**Task brief**
All of the data that follows needs to be printed again, exactly as it reads.

[Stored data entries]

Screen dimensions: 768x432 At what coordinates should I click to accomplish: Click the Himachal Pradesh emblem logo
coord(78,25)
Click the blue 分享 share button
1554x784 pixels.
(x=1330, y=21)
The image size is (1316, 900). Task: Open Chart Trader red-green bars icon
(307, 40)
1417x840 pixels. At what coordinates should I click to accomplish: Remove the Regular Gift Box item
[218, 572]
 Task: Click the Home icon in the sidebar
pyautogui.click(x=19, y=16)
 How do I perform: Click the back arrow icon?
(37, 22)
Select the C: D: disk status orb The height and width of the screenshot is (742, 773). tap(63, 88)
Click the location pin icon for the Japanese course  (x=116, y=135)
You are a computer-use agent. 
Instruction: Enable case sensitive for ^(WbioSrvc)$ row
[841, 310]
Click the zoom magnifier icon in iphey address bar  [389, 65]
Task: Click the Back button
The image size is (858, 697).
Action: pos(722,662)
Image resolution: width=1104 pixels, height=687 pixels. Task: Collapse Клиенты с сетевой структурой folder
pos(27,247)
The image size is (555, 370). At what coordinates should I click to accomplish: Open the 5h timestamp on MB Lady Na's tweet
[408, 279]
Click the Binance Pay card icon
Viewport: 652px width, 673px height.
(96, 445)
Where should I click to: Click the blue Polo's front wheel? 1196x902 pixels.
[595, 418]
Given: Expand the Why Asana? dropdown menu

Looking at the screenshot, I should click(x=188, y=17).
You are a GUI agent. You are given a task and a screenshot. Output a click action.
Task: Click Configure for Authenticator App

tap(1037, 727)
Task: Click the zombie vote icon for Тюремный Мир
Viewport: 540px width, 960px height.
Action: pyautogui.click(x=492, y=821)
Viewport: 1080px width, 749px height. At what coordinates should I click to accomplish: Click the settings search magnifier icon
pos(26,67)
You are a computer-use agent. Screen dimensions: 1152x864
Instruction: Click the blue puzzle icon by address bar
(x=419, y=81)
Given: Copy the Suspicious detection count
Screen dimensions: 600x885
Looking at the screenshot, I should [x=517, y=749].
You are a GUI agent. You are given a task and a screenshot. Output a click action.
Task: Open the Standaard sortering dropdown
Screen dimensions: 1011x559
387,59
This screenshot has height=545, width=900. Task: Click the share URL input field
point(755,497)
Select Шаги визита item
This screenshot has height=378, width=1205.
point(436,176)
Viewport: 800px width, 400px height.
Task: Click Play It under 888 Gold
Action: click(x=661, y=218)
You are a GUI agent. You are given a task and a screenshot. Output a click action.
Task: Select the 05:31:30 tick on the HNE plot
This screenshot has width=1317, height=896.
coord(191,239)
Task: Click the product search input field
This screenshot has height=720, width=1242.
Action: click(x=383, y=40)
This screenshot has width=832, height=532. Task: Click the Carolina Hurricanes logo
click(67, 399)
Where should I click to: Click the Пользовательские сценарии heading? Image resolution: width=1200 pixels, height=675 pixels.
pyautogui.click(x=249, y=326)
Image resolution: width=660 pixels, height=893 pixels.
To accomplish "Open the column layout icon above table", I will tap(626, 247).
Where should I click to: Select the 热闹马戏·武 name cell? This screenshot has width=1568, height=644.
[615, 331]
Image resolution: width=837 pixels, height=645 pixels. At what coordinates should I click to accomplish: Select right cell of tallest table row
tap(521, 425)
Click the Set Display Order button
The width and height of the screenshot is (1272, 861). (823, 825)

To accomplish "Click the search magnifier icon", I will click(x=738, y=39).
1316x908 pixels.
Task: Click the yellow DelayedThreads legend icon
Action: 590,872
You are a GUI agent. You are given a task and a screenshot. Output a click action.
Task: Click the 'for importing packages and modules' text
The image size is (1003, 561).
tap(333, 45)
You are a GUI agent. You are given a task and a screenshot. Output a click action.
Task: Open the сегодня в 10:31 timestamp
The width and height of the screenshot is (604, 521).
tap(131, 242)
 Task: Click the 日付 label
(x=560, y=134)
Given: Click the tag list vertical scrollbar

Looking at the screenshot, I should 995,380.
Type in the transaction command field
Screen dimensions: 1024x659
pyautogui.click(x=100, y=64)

**Finished task**
Screen dimensions: 768x432 At what coordinates should I click to accomplish: Click the Himachal Pradesh emblem logo
coord(78,25)
Click the blue 分享 share button
1554x784 pixels.
(x=1330, y=21)
The image size is (1316, 900). Task: Open Chart Trader red-green bars icon
(307, 40)
1417x840 pixels. At what coordinates should I click to accomplish: Remove the Regular Gift Box item
[218, 572]
 Task: Click the Home icon in the sidebar
pyautogui.click(x=19, y=16)
 How do I perform: Click the back arrow icon?
(37, 22)
Select the C: D: disk status orb The height and width of the screenshot is (742, 773). tap(63, 88)
Click the location pin icon for the Japanese course  (x=116, y=135)
You are a computer-use agent. 
Instruction: Enable case sensitive for ^(WbioSrvc)$ row
[841, 310]
Click the zoom magnifier icon in iphey address bar  [389, 65]
Task: Click the Back button
The image size is (858, 697).
Action: pos(722,662)
Image resolution: width=1104 pixels, height=687 pixels. Task: Collapse Клиенты с сетевой структурой folder
pos(27,247)
The image size is (555, 370). At what coordinates should I click to accomplish: Open the 5h timestamp on MB Lady Na's tweet
[408, 279]
Click the Binance Pay card icon
Viewport: 652px width, 673px height.
(96, 445)
Where should I click to: Click the blue Polo's front wheel? 1196x902 pixels.
[595, 418]
Given: Expand the Why Asana? dropdown menu

Looking at the screenshot, I should click(x=188, y=17).
You are a GUI agent. You are given a task and a screenshot. Output a click action.
Task: Click Configure for Authenticator App

tap(1037, 727)
Task: Click the zombie vote icon for Тюремный Мир
Viewport: 540px width, 960px height.
Action: pyautogui.click(x=492, y=821)
Viewport: 1080px width, 749px height. At what coordinates should I click to accomplish: Click the settings search magnifier icon
pos(26,67)
You are a computer-use agent. Screen dimensions: 1152x864
Instruction: Click the blue puzzle icon by address bar
(x=419, y=81)
Given: Copy the Suspicious detection count
Screen dimensions: 600x885
Looking at the screenshot, I should [x=517, y=749].
You are a GUI agent. You are given a task and a screenshot. Output a click action.
Task: Open the Standaard sortering dropdown
Screen dimensions: 1011x559
387,59
This screenshot has height=545, width=900. Task: Click the share URL input field
point(755,497)
Select Шаги визита item
This screenshot has height=378, width=1205.
point(436,176)
Viewport: 800px width, 400px height.
Task: Click Play It under 888 Gold
Action: click(x=661, y=218)
You are a GUI agent. You are given a task and a screenshot. Output a click action.
Task: Select the 05:31:30 tick on the HNE plot
This screenshot has width=1317, height=896.
coord(191,239)
Task: Click the product search input field
This screenshot has height=720, width=1242.
Action: click(x=383, y=40)
This screenshot has width=832, height=532. Task: Click the Carolina Hurricanes logo
click(67, 399)
Where should I click to: Click the Пользовательские сценарии heading? Image resolution: width=1200 pixels, height=675 pixels.
pyautogui.click(x=249, y=326)
Image resolution: width=660 pixels, height=893 pixels.
To accomplish "Open the column layout icon above table", I will tap(626, 247).
Where should I click to: Select the 热闹马戏·武 name cell? This screenshot has width=1568, height=644.
[615, 331]
Image resolution: width=837 pixels, height=645 pixels. At what coordinates should I click to accomplish: Select right cell of tallest table row
tap(521, 425)
Click the Set Display Order button
The width and height of the screenshot is (1272, 861). (823, 825)

To accomplish "Click the search magnifier icon", I will click(x=738, y=39).
1316x908 pixels.
Task: Click the yellow DelayedThreads legend icon
Action: 590,872
You are a GUI agent. You are given a task and a screenshot. Output a click action.
Task: Click the 'for importing packages and modules' text
The image size is (1003, 561).
tap(333, 45)
You are a GUI agent. You are given a task and a screenshot. Output a click action.
Task: Open the сегодня в 10:31 timestamp
The width and height of the screenshot is (604, 521).
tap(131, 242)
 Task: Click the 日付 label
(x=560, y=134)
Given: Click the tag list vertical scrollbar

Looking at the screenshot, I should 995,380.
Type in the transaction command field
Screen dimensions: 1024x659
pyautogui.click(x=100, y=64)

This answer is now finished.